Has anybody calculated the time we humans spend watching the little round circle on a screen as it chases around and around. We wait. We salivate. Perhaps we grow anxious—sometimes excited. Pavlov[1] would have a field day. Who needs dogs and dog food and tinkling bells when we have humans and useless information and the beginnings of circles chasing after the ends of circles often followed by a signature beep or blinky-light. Humans vs Dogs:

Shall we start with the comparison of humans and dogs? I do believe that they are surpassing us. Dang, those dogs are smart. Here we are cleaning up our own poop, soiling our pants instead of just saddling up to a tree, wasting money on layers of clothing while dogs come already outfitted in fur coats. We have to prepare our own meals and though dogs are now eating prime rib and demanding organic we increasingly opt for chicken nuggets—the plywood of the food world—or fruit that has been blended into an oblivion and looks like something they would eat in outer space. Speaking of space, haven’t the dogs already gone there and back?!

Useless Information vs Dog Food:

Now for the even easier comparison which is dog food and useless information. I know I just talked about how dogs are eating better than we humans are these days, but I am talking about the days when dog food was, well—dog food. I recently found out that as a child I was given dog biscuits because they had the reputation of being cheaper than baby biscuits and just as good at keeping teeth clean—dog teeth mom! But, alas, that is another story for another time. Here we are: comparing dog food to useless information, not talking about what some of us remember our parents serving us in years gone by before children became the kings and queens of the free world along with these irrepressible dogs.

So, yes, well—dog food is what we see all around us now and happily digest. It is what we are viewing and reading the most. Useless information has the ability to be so entertaining because it has no parameters like the requirement to be factual or sensitive to people’s feelings or respectful of people’s privacy. We scowl at gawkers, liars, and the seemingly odd while we strut around in the outside world—but flip on the phone or fire up that laptop and we become the gawker, the liar and the side-show. We accept the car accident as “news” and opinion as “fact,” while the media, the stores, the restaurants are more than happy to serve up the dog food we now demand for a premium.

Circles, Signature Beeps and Blinky Lights vs Buzzers, Bells, and Electrical Shocks:

The bells are going off all around us. Our attention is everywhere and therefore nowhere. We pant and wait and pant and wait while that circle spins around. Progress used to stretch forward in a straight line but now it just spins and spins like a dog chasing its tail. Have you ever watched a dog chase its tail? It’s insane and a little scary. It’s surprisingly entertaining and yet you’re not sure how you hope it will end: that the dog catches his tail which will cause him to hurt himself or that the dog falls down after much wasted energy and the resulting unsatisfied exhaustion. Neither outcome is satisfying because you know the whole time that the dog is mistaken—but he won’t listen.

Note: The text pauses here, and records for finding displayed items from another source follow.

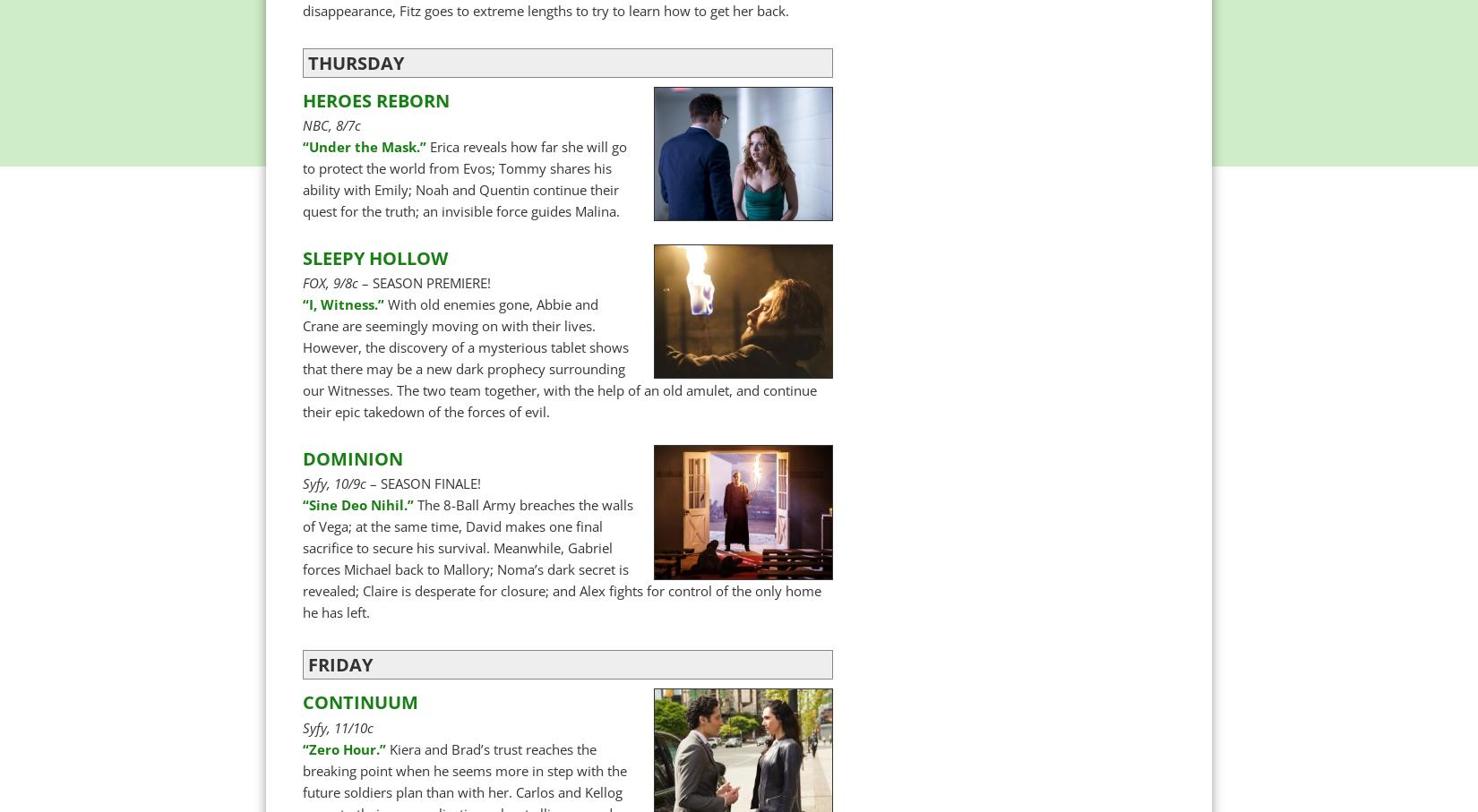 The height and width of the screenshot is (812, 1478). Describe the element at coordinates (302, 504) in the screenshot. I see `'“Sine Deo Nihil.”'` at that location.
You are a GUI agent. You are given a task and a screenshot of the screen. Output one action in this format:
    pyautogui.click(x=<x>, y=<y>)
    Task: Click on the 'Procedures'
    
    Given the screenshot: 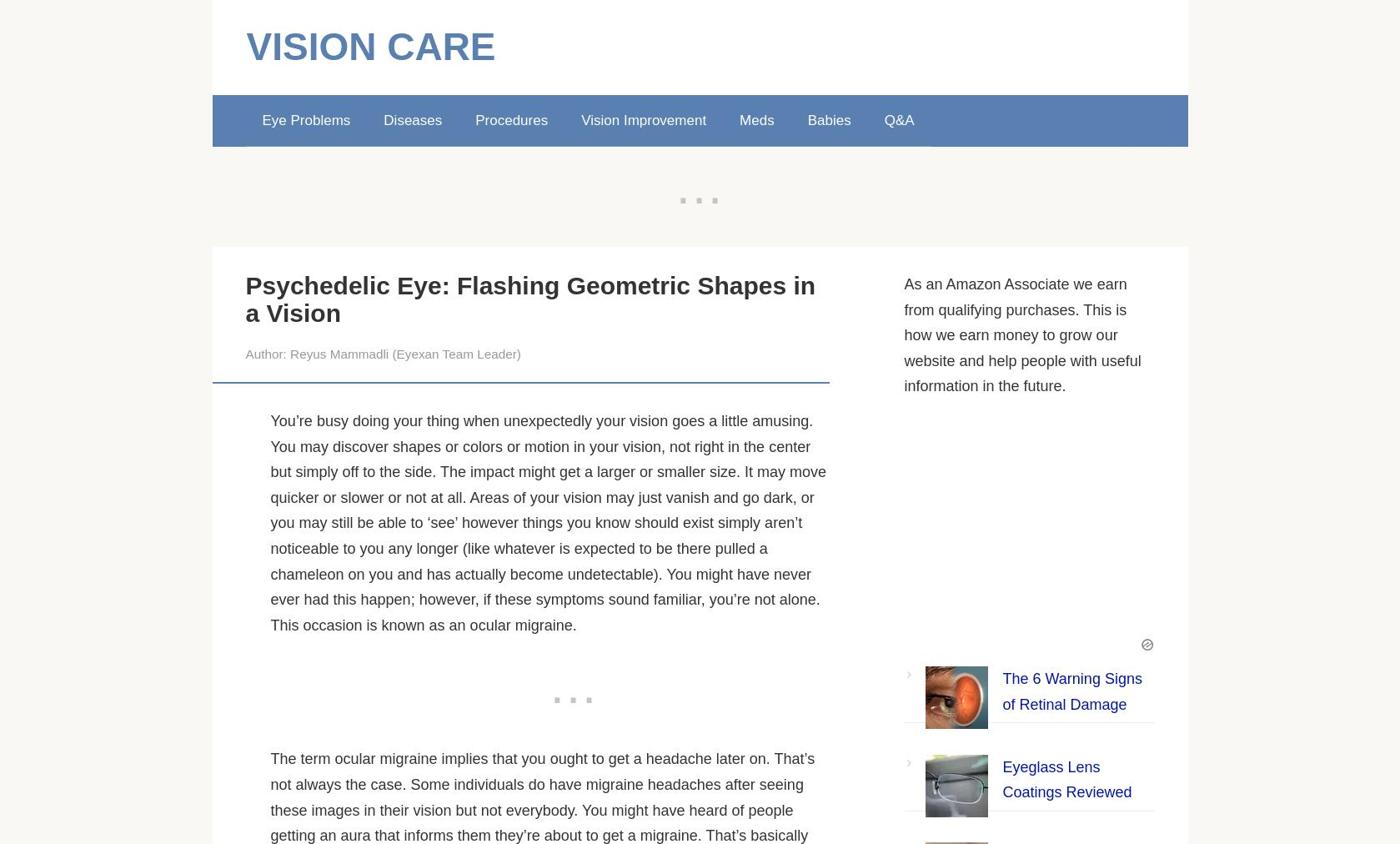 What is the action you would take?
    pyautogui.click(x=511, y=119)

He is convinced the tail is worth chasing. He is in it now and he will not back down. He’s gone too far and is close to catching whatever it is, which doesn’t matter because it’s all about winning—winning!

What a tale. It plays out before me each day. It is so backwards and we become more and more like animals. We used to be making progress, but now we aren’t and yet we refuse to believe that. We refuse to stop chasing our tails. We consume dog food now. We work for dogs now. Bells and buzzers have a hold on us and we just keep watching that circle spin and spin and spin . . .

[1] Pavlov's research on conditional reflexes greatly influenced not only science, but also popular culture. Pavlovian conditioning was a major theme in Aldous Huxley's dystopian novel, Brave New World, and also to a large degree in Thomas Pynchon's Gravity's Rainbow.

It is popularly believed that Pavlov always signaled the occurrence of food by ringing a bell. However, his writings record the use of a wide variety of stimuli, including electric shocks, whistles, metronomes, tuning forks, and a range of visual stimuli, in addition to the ring of a bell.